*** TEXT SEGMENT Section Begins ***
Introducing your baby to new foods and flavors can be a fun and exciting time, but it’s also important that parents know how to recognize if their child is having an adverse reaction to a new food, especially peanuts. Introducing peanuts to a baby can be incredibly nerve-wracking since peanut allergies seem to be more and more common these days.
Peanut allergies can definitely be scary so it’s important that parents know what signs or a reaction to look for when introducing peanuts to their baby. Here are some signs your baby has a peanut allergy and what to do if you suspect a reaction is occurring.
It used to be advised that babies not be introduced to peanut butter until they were at least one year old, but now, the American Academy of Allergy, Asthma, and Immunology recommends gradually introducing peanuts to infants as young as 4 to 6 months, as long as they have had no issues with any other solid foods that have been introduced earlier. They also warn that delaying the introduction of allergenic foods like peanuts, eggs, and shellfish may actually increase a baby’s risk of developing allergies. However, they do note that if a sibling has an existing peanut allergy, an allergist should be consulted before introducing peanut butter to an infant.
Children’s Hospital of Philadelphia (CHOP) also warns that infants who have severe eczema, and/or an egg allergy are also at high risk for developing a peanut allergy, so you should contact your healthcare provider before introducing peanuts as they might want to run tests to see if there will be a reaction. For children in this group, a skin prick test or even a blood test can be done to determine if there will be a reaction. They also suggest speaking with a medical professional before introducing peanuts if your baby has even mild or moderate eczema. If your baby has no history of eczema and there are no food allergies in your family you can feel free to introduce peanut butter at home in small amounts.
*** TEXT SEGMENT Section Ends ***
*** PROVIDED DATA Section Begins ***
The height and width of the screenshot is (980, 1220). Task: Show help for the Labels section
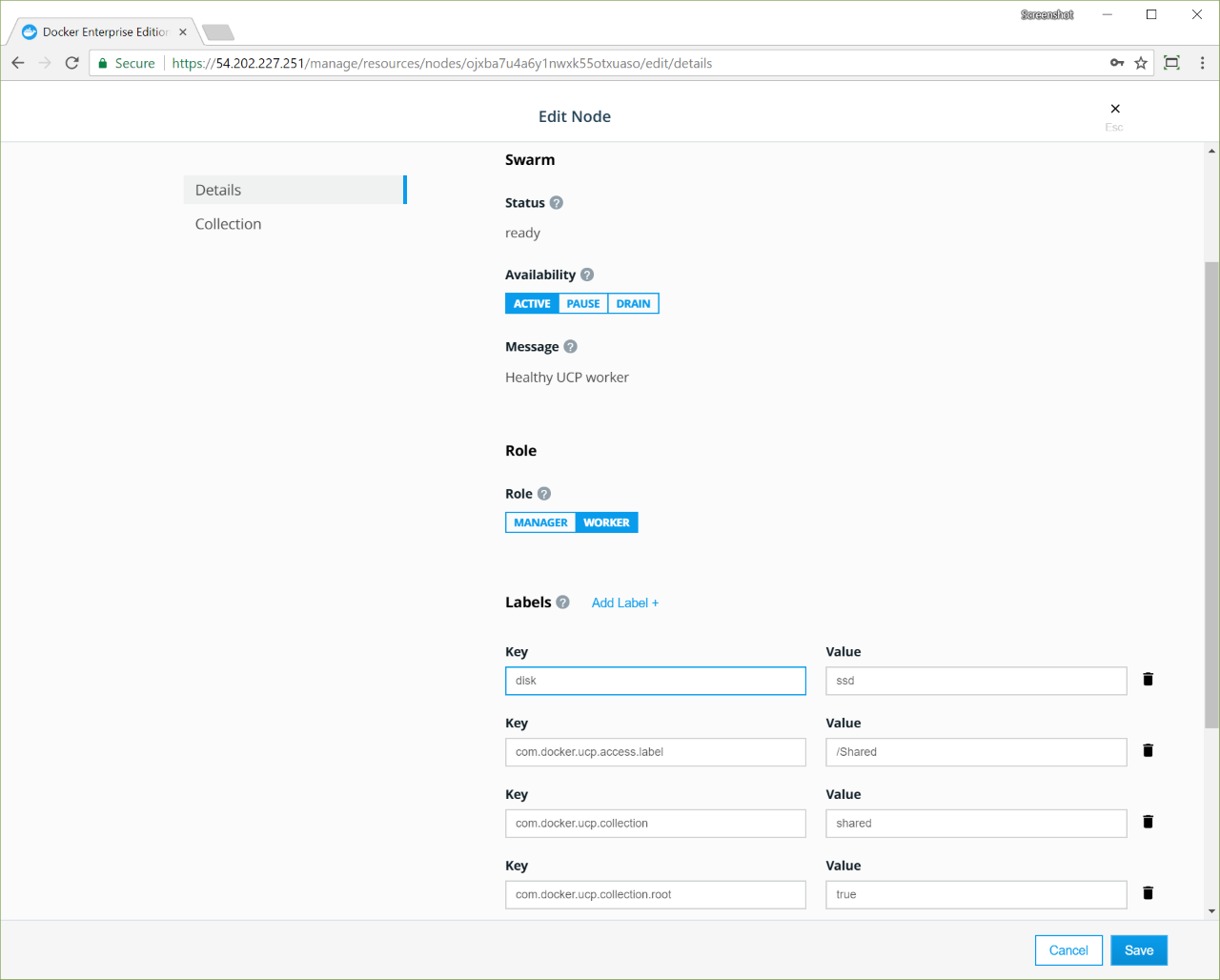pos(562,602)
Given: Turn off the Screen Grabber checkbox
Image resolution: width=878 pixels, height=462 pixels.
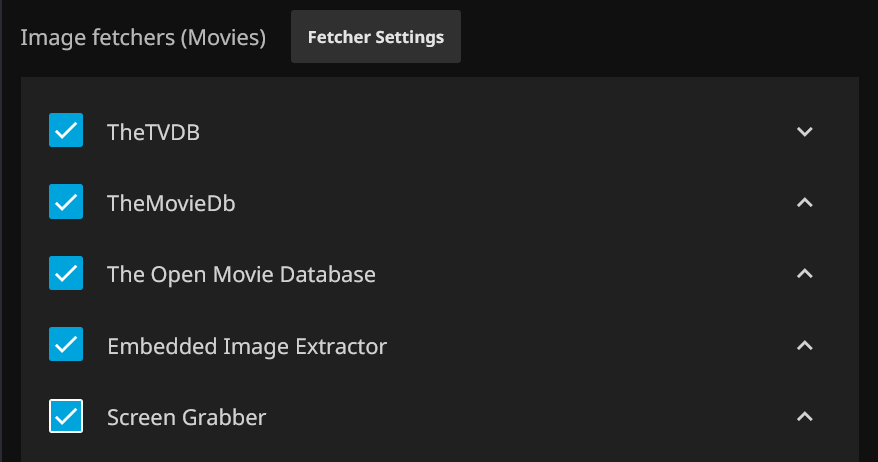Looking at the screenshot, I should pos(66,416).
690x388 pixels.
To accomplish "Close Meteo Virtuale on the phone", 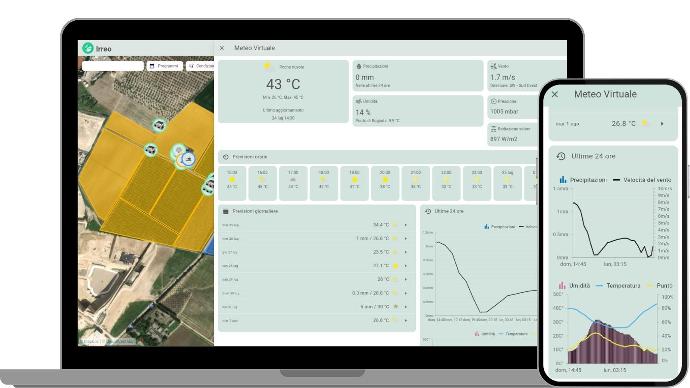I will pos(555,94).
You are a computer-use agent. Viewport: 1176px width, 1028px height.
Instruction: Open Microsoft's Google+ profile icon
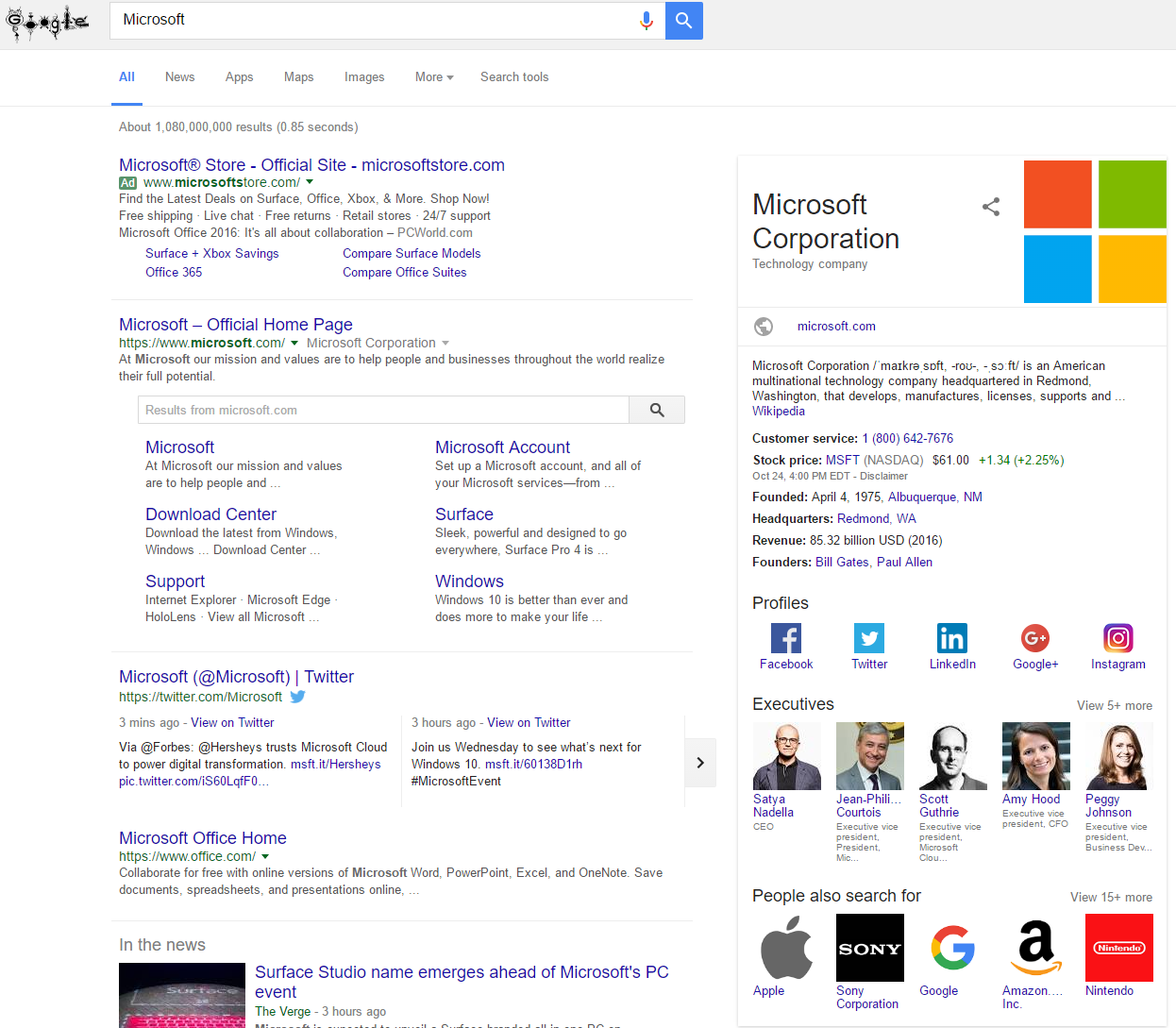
*** PROVIDED DATA Section Ends ***
→ PROBLEM STATEMENT
Pick up the article on introducing peanuts to babies where it stops, starting right after its last sentence.

→ ANSWER TO THIS TASK
Peanut butter should be thin and runny when introduced to babies to help avoid choking, and whole peanuts shouldn’t be introduced until your child is about 4 years old.
According to a study published in the New England Journal of Medicine, 1 to 2% of children suffer from a peanut allergy. Peanuts are one of the most common food allergies and are a member of the legume family. Although peanut allergies may be common, the Cleveland Clinic notes that 1 in 5 children might grow out of their peanut allergy by adulthood.
If your baby has tolerated all other solid foods that have been introduced and there are no signs they might be predisposed to a peanut allergy, it’s time to introduce peanut products to your infant. You can introduce peanut butter or even peanut powder in small amounts to slowly test if your baby will have a reaction. Reactions to peanut products can happen quickly or within several hours of being introduced, which is why it’s important to constantly monitor, although they tend to occur anywhere between 30 minutes to an hour and a half after introduction. According to CHOP, reactions can range from mild, like a new rash or hives around the mouth and face, to severe, like swelling of the lips, mouth, and face, vomiting, hives all over the body, coughing, wheezing, or difficulty breathing, lethargy, or a sudden change in skin color.
Healthline warns that children who experience an allergic reaction will typically only show symptoms in only one location on their body. If your child is experiencing multiple symptoms at the same time, even if they are multiple mild symptoms, that may be a sign that your child is suffering from anaphylaxis and you need to seek immediate medical attention. You should go to an emergency room immediately if this is the case.
Dr. Tiffany J. Owens, an allergist and immunologist at The Ohio State University Wexner Medical Center and assistant professor at The Ohio State University College of Medicine explained to Verywell Family that the timing of an allergic reaction can tell a parent a lot about how severe the allergy may be. “The most concerning reactions are those that occur nearly immediately, as in within a few minutes up to one hour,” she noted, adding that the longer it takes for symptoms to show the less likely the child is experiencing an allergic reaction.
If your child is having a mild reaction, such as redness or hives around the mouth, you can give them Benadryl to help with the symptoms, and then call your pediatrician for advice on how to proceed.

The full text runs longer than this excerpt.